→ **WORK REQUIRED**: The lines below starting at the line containing "Image resolution: width=1920" and ending at the line containing "This screenshot has height=1338, width=2576." are to be repeated exactly, with both ends kept and nothing else added.

→ **DATA EXCERPTS**:
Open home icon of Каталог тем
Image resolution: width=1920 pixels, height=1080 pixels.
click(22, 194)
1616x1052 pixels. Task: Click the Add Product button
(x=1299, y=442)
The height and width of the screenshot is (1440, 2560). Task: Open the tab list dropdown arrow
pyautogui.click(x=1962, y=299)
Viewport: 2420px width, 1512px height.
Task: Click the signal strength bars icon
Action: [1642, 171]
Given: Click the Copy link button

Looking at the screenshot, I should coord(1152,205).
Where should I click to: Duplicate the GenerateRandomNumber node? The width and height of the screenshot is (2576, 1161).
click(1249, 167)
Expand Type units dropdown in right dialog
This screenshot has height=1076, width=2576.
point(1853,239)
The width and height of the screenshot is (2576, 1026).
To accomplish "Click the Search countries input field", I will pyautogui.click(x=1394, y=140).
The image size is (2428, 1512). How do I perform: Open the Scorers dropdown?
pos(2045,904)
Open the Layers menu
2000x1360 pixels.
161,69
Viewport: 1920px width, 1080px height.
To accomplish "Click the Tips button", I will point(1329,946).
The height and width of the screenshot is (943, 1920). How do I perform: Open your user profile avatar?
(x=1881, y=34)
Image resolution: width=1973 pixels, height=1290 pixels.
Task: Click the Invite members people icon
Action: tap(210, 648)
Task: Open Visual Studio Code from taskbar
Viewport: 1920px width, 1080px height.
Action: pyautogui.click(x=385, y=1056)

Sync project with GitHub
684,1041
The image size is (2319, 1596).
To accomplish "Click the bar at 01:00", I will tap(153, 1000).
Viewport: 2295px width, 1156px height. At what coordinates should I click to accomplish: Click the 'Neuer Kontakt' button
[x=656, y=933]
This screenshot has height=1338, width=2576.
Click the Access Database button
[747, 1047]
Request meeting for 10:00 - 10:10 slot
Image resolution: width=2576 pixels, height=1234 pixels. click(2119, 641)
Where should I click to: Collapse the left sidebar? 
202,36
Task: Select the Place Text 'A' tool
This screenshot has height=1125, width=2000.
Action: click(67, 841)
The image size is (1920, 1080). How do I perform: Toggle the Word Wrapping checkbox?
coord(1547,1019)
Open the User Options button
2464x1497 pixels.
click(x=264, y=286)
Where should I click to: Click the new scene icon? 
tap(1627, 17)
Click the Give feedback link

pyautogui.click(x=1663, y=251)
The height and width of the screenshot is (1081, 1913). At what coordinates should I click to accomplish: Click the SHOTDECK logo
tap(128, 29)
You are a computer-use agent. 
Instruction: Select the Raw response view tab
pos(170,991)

→ **OUTPUT**:
Image resolution: width=1920 pixels, height=1080 pixels.
click(22, 194)
1616x1052 pixels. Task: Click the Add Product button
(x=1299, y=442)
The height and width of the screenshot is (1440, 2560). Task: Open the tab list dropdown arrow
pyautogui.click(x=1962, y=299)
Viewport: 2420px width, 1512px height.
Task: Click the signal strength bars icon
Action: [1642, 171]
Given: Click the Copy link button

Looking at the screenshot, I should coord(1152,205).
Where should I click to: Duplicate the GenerateRandomNumber node? The width and height of the screenshot is (2576, 1161).
click(1249, 167)
Expand Type units dropdown in right dialog
This screenshot has height=1076, width=2576.
point(1853,239)
The width and height of the screenshot is (2576, 1026).
To accomplish "Click the Search countries input field", I will pyautogui.click(x=1394, y=140).
The image size is (2428, 1512). How do I perform: Open the Scorers dropdown?
pos(2045,904)
Open the Layers menu
2000x1360 pixels.
161,69
Viewport: 1920px width, 1080px height.
To accomplish "Click the Tips button", I will point(1329,946).
The height and width of the screenshot is (943, 1920). How do I perform: Open your user profile avatar?
(x=1881, y=34)
Image resolution: width=1973 pixels, height=1290 pixels.
Task: Click the Invite members people icon
Action: tap(210, 648)
Task: Open Visual Studio Code from taskbar
Viewport: 1920px width, 1080px height.
Action: pyautogui.click(x=385, y=1056)

Sync project with GitHub
684,1041
The image size is (2319, 1596).
To accomplish "Click the bar at 01:00", I will tap(153, 1000).
Viewport: 2295px width, 1156px height. At what coordinates should I click to accomplish: Click the 'Neuer Kontakt' button
[x=656, y=933]
This screenshot has height=1338, width=2576.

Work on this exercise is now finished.